Halifax Harbor explosion: In December 1917, the French ammunition ship Mont Blanc and the chartered Belgian steamer Imo collided in Halifax Harbor in Nova Scotia

Halifax Harbor explosion: In December 1917, the French ammunition ship Mont Blanc and the chartered Belgian steamer Imo collided in Halifax Harbor in Nova Scotia

The blast killed scores of people instantly and devastated the surrounding area, toppling buildings, setting entire blocks ablaze and triggering a tsunami.
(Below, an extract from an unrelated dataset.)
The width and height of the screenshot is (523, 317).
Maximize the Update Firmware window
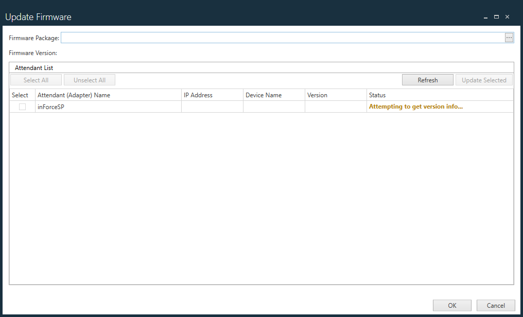click(496, 17)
Compounding the tragedy was the fact that a blizzard struck the region that night, hampering rescue and relief efforts. More than 2,000 people died as a result of what became known as the Halifax Explosion—the largest man-made blast until the first atomic bomb was dropped on Japan in 1945– while more than 6,000 others were injured and some 9,000 people were left homeless.

The Sultana (1865): Catastrophe on the Mississippi River
On April 27, 1865, some 1,700 people—many of them Union soldiers recently freed from Confederate prison camps—perished after this side-wheel steamboat exploded, burned and sank in the Mississippi River. Launched in 1863 in Cincinnati, the 260-feet-long, wooden-hulled Sultana was licensed to carry 376 passengers. During the Civil War, it made regular trips between New Orleans and St. Louis, often transporting troops and supplies for the federal government.
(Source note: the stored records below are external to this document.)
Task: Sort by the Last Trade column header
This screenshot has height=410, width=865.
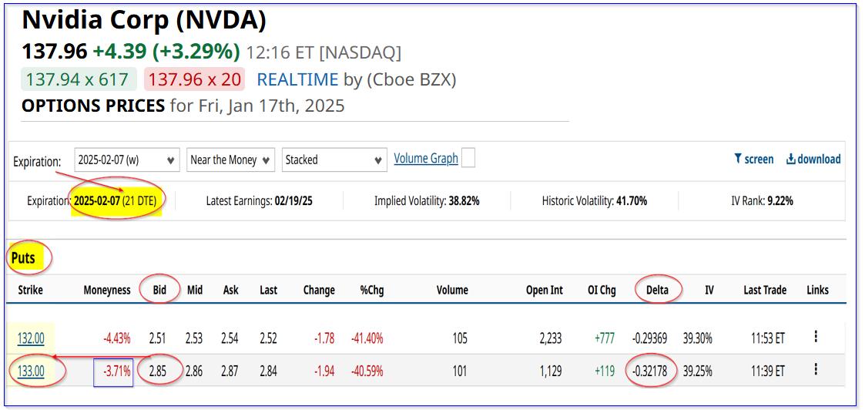Action: point(765,290)
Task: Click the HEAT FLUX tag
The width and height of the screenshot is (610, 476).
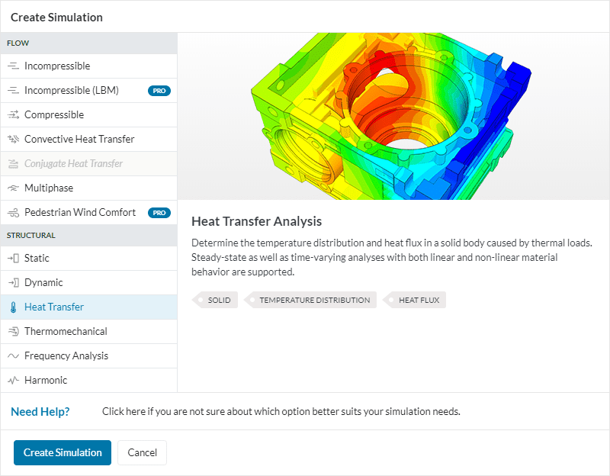Action: click(419, 300)
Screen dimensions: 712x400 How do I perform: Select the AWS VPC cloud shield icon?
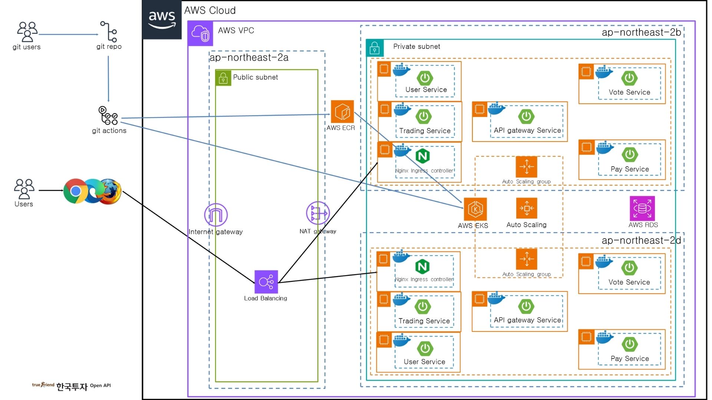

On April 24, 1865, the Sultana stopped at Vicksburg, Mississippi, to pick up discharged Union soldiers, many of them weak and malnourished from their time in such notorious POW camps as Andersonville and Cahaba.


The U.S. government paid steamboat companies to transport soldiers to their homes in the North: $5 for each enlisted man and $10 for each officer, and, as a result, some companies bribed military officials in order to take on as many soldiers as possible. The Sultana departed Vicksburg with an estimated 2,400 people on board—more than 2,000 soldiers, 100 civilians and 80 crew members—six times the vessel’s legal capacity. At around 2 a.m. on April 27, just north of Memphis, three of the Sultana’s four boilers suddenly exploded and the boat caught fire. Hundreds of passengers burned to death, while hundreds more were thrown into the surging Mississippi by the force of the blast or jumped into the water to escape the flames onboard–and ended up drowning.


The sinking of the Sultana was the deadliest maritime disaster in U.S. history, but it was largely overlooked because it came so soon after the end of the American Civil War (Gen. Robert E. Lee surrendered his Confederate force to Gen. Ulysses Grant on April 9) and the assassination of President Lincoln (April 14).

The Arctic (1854): Women and children last
The 284-foot-long, 2,856-ton Arctic, which made its maiden transatlantic voyage in 1850, was known for its speed and could cross the Atlantic in just nine days. On September 27, 1854, while sailing from Liverpool, England, to New York City, the Arctic collided with a smaller French steamship, the Vesta, in thick fog off Cape Race, Newfoundland. Initially, the French vessel appeared to have suffered greater damage, but the Arctic’s captain soon realized his own ship was rapidly taking on seawater and he made the decision to abandon the Vesta and head for land in order to save his passengers. However, after leaving the Vesta, the damaged Arctic continued to take on water, causing its furnaces to go out and its engines to stop working. The captain ordered that women and children should be put into lifeboats first, but instead a number of the crew and some male passengers made a dash for the boats, leaving hundreds of people to die when the Arctic sank.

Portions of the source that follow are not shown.